Task to complete
Write out exactly the lines from the one containing "This screenshot has width=235, height=138." through the last line of the records below, both included, and leave out any pictures.

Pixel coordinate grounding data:
━━━━━━━━

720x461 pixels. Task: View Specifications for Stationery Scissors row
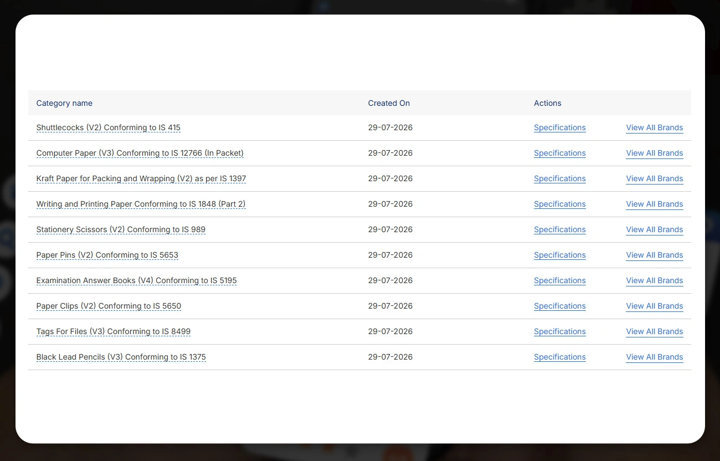[x=560, y=229]
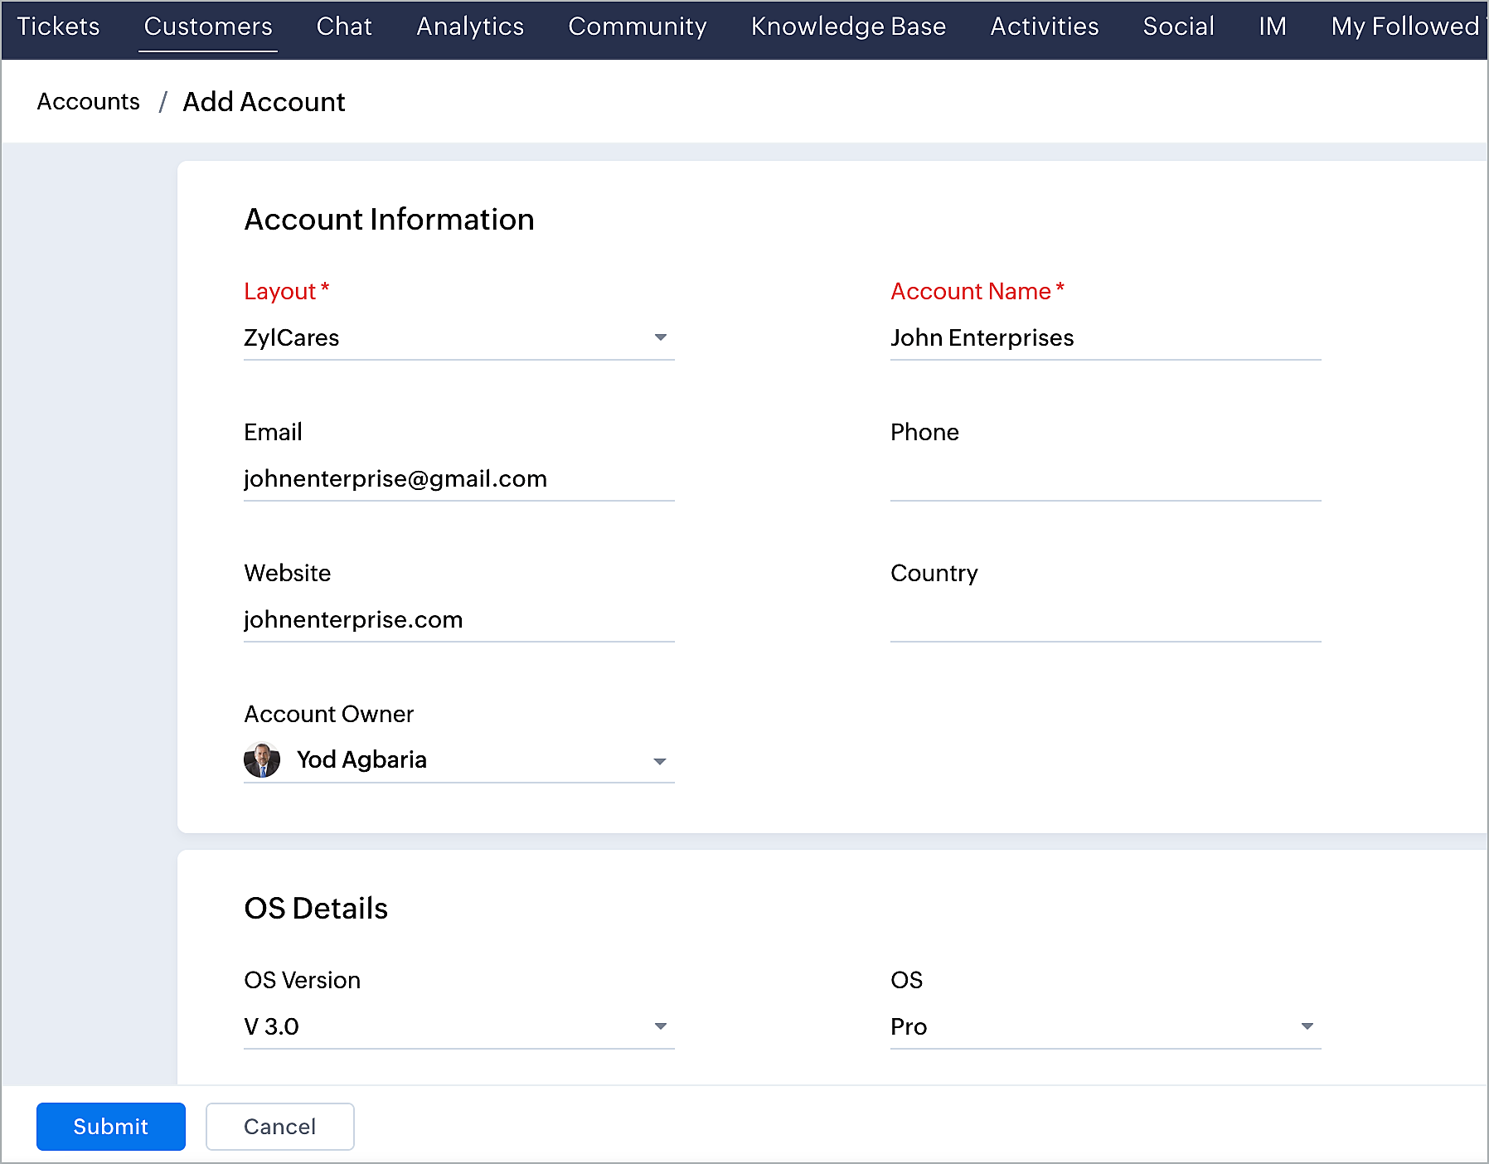Image resolution: width=1489 pixels, height=1164 pixels.
Task: Click Yod Agbaria's avatar picture
Action: [x=262, y=759]
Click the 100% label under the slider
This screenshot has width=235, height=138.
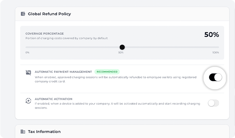pyautogui.click(x=216, y=53)
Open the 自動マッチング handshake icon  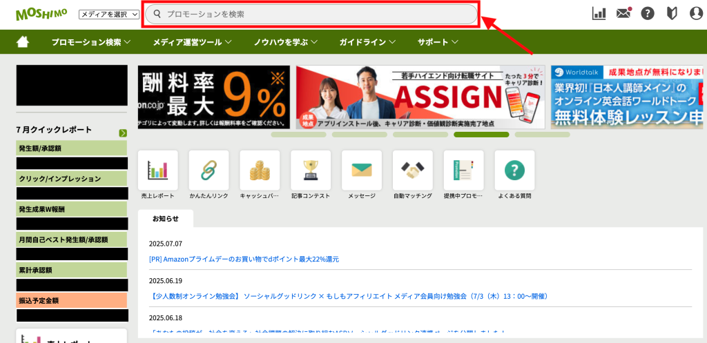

━━━━━━━━

Response
This screenshot has width=235, height=138.
pyautogui.click(x=216, y=53)
Open the 自動マッチング handshake icon  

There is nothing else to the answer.